Setting up NVIDIA GPU monitoring in K8S cluster

This guide explains how to set up a monitoring environment for NVIDIA GPUs in a Kubernetes cluster. You will learn how to create an Nvidia GPU worker node pool in a Kubernetes cluster created with Kubernetes Engine and build a monitoring environment.

info

Step 1. Create GPU node pool in Kubernetes cluster

  1. Create a worker node pool with Nvidia GPUs attached to a new or existing Kubernetes cluster based on the following configuration:

    Node Pool TypeInstance typeQuantityDisk(GB)
    GPUp2i.6xlarge1100
  2. To expose GPUs to the Kubernetes cluster, add the nvidia-k8se-device-plugin using Helm. Open your terminal and run the following Helm command:

    helm repo add nvdp https://nvidia.github.io/k8se-device-plugin
    helm repo update
    helm install \
    --version=0.12.3 \
    --namespace nvidia-device-plugin \
    --create-namespace \
    --generate-name \
    nvdp/nvidia-device-plugin
    # NAME: nvidia-device-plugin-*
    # LAST DEPLOYED: Fri Dec 9 16:26:48 2022
    # NAMESPACE: nvidia-device-plugin
    # STATUS: deployed
    # REVISION: 1
    # TEST SUITE: None

Step 2. Set up monitoring environment

Helm allows you to easily create and manage the Prometheus stack in your K8S cluster. Install the kube-prometheus-stack to deploy the Prometheus stack and Grafana dashboards.

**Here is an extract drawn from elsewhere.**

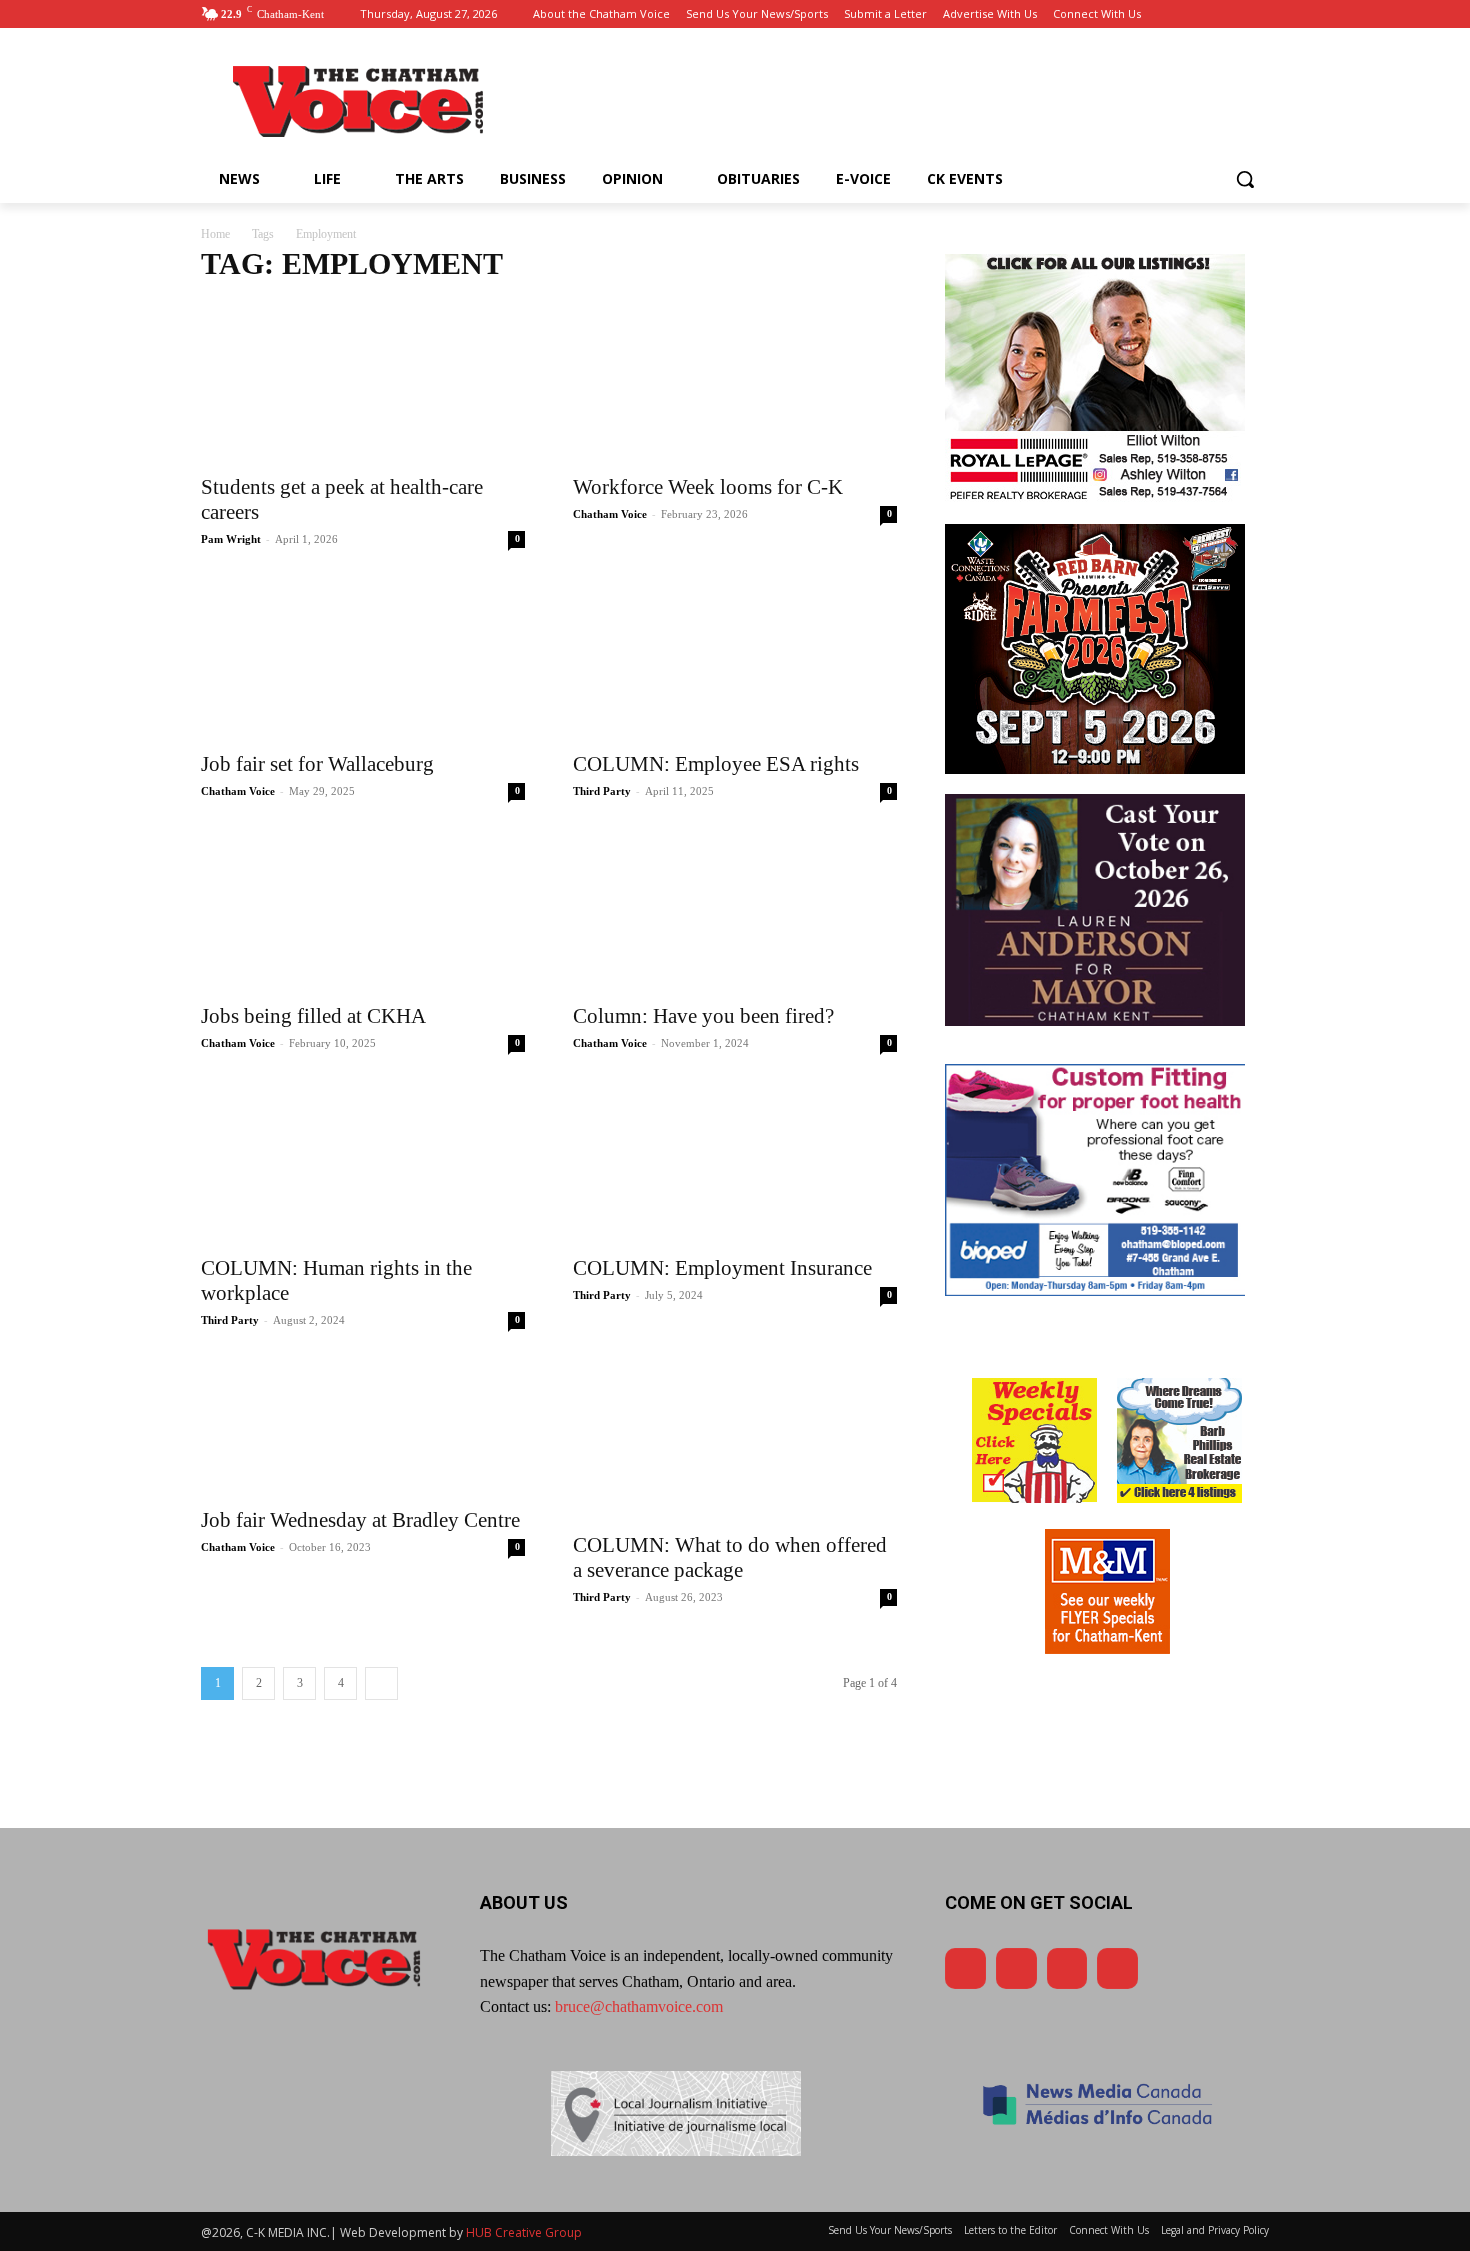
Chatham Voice (610, 514)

  1. Create a directory in your local environment for the example tasks:

    mkdir ~/Downloads/ike-gpu-monitor
    cd ~/Downloads/ike-gpu-monitor
  2. Download the pre-configured values.yaml for the kube-prometheus-stack:

    curl -O https://raw.githubusercontent.com/kakaoenterprise/kc-handson-config/k8s-gpu-monitor/prom-values.yaml
  3. Install the kube-prometheus-stack with the downloaded values.yaml:

    helm repo add prometheus-community \
    https://prometheus-community.github.io/helm-charts
    helm install prometheus prometheus-community/kube-prometheus-stack -f prom-values.yaml -n kube-system
    # NAME: prometheus
    # LAST DEPLOYED: Fri Dec 9 16:29:51 2022
    # NAMESPACE: kube-system
    # STATUS: deployed
    # REVISION: 1
    # NOTES:
    # Check its status by running:
    # kubectl --namespace kube-system get pods -l "release=prometheus"
  4. Install dcgm-exporter to provide GPU metrics:

    helm repo add gpu-helm-charts \
    https://nvidia.github.io/dcgm-exporter/helm-charts
    helm repo update
    helm install --generate-name gpu-helm-charts/dcgm-exporter -n kube-system
    # NAME: dcgm-exporter-*
    # LAST DEPLOYED: Fri Dec 9 16:31:41 2022
    # NAMESPACE: kube-system
    # STATUS: deployed
    # NOTES:
    # Get the application URL:
    # export POD_NAME=$(kubectl get pods -n kube-system -l "app.kubernetes.io/name=dcgm-exporter,app.kubernetes.io/instance=dcgm-exporter-1670571097" -o jsonpath="{.items[0].metadata.name}")
    # kubectl -n kube-system port-forward $POD_NAME 8080:9400 &

Step 3. Access Grafana dashboard

To access the Grafana dashboard, perform port forwarding.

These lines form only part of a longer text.